Satirical comedy doesn’t usually travel well, but "Art" has in some respects gained in translation. What was in France a wry commentary on a peculiarly Gallic obsession with aesthetic taste–on which the French lavish as much proprietary passion as they display over food and la langue française–becomes in America a metaphor for the bonds and stresses of friendship. And in Tracy Brigden’s sure-handed production at TheaterWorks, it’s both a comic soufflé and a meaty think- piece.

In a fast-paced, intermissionless 90 minutes, "Art" tests and frays the fifteen-year friendship of three old chums. Serge fancies himself an ahead-of-the-curve art connoisseur and collector. Marc favors representational art and in-your-face confrontation. Yvan is a mediator and peacemaker, with no opinions about art and a strong desire to preserve the status quos of his life.

The fracas that is "Art" turns on a disagreement over a work of art, a plain white-on-white canvas that Serge has purchased for an exorbitant price. In dispute is whether this monochrome painting is an artwork at all and not a meaningless "piece of shit," as Marc instantly dubs it. The pure field of white paint becomes a tabula rasa, a blank slate onto which accusations of pretentiousness and philistinism are projected.

In TheaterWorks’ production, the trio of friends are 30-somethings, younger men than in the play’s original Broadway and West End versions. This gives the characters, and the show, a little more gut energy and makes the script’s slow boil into fraternal strife sometimes feel more like body blows than unkind cuts.

Here, Serge and Marc are a kind of Odd Couple, a Parisian Felix and Oscar with warring, mutually dependent personalities. Kirk Jackson’s Serge is slightly pompous, fastidious in manner and dress; Christopher McCann’s Marc is a little rumpled and more than a little testy, leveling a shoot-from-the-hip sarcasm at anything trendy or precious. The two performers intersect in the bubbly glee each displays, Serge tickled to death by his proud new acquisition and Marc taking spiteful pleasure in needling him about it.

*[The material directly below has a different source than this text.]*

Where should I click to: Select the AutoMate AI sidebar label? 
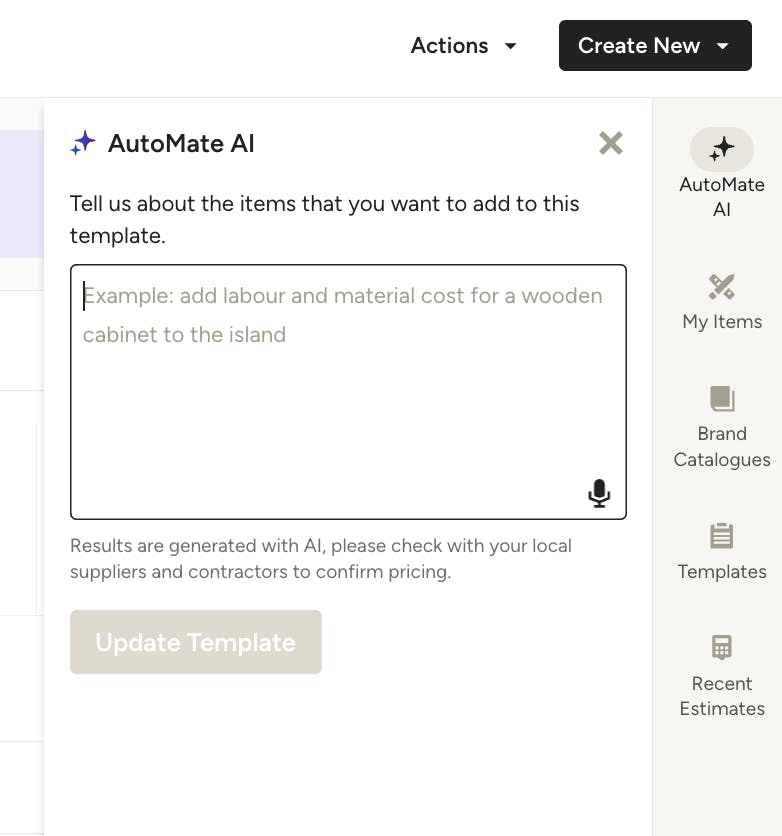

Triangulating the pair–standing actually between them in much of director Bridgen’s staging–is Yvan, a down-to-earth bloke with no pretensions and few ambitions. The topic he gets into a lather over–in Adam Heller’s performance, literally and hilariously–is the maddening in-law and step-parent relationships complicating his upcoming wedding.

In the hands of these good actors, "Art" becomes a battleground where pointed wisecracks are fired indiscriminately, sometimes drawing no more than a laugh from the audience but often wounding through a chink in the combatants’ emotional armor. As the contested territory widens, arty snipes turn to more personal put-downs, especially when the topic becomes the women in each others’ lives. And as the layers of camaraderie peel away, root causes begin to surface–the sometimes selfish foundations of even the closest friendships.

Perhaps the most surprising thing about "Art", at least for an American audience, is that the play is basically guys talking about their relationship. True, much of the dialogue is impudent banter, but this isn’t locker-room jock talk; it’s just as often probing and uncomfortable, three men questioning the nature and dynamics of their friendship–even, wonder of wonders, using the word "love." It’s a measure of the actors’ and director’s skills that this risky exploration is both funny and touching, often at the same time.

John Lasiter’s austere setting is its own metaphor for the action. A white cube surrounding three polished-wood benches, it serves as each of the three men’s apartments but most clearly resembles an art gallery. Scene shifts from Serge’s flat to Marc’s and Yvan’s are signaled by paintings that glow into life in the back wall. Yvan’s world is represented by a clumsy still- life of a bowl of fruit, Marc’s by a Renaissance landscape seen through a trompe-l’oeil window frame. At the very end, Serge’s provocateur of a painting hangs, in ironic triumph, directly between them.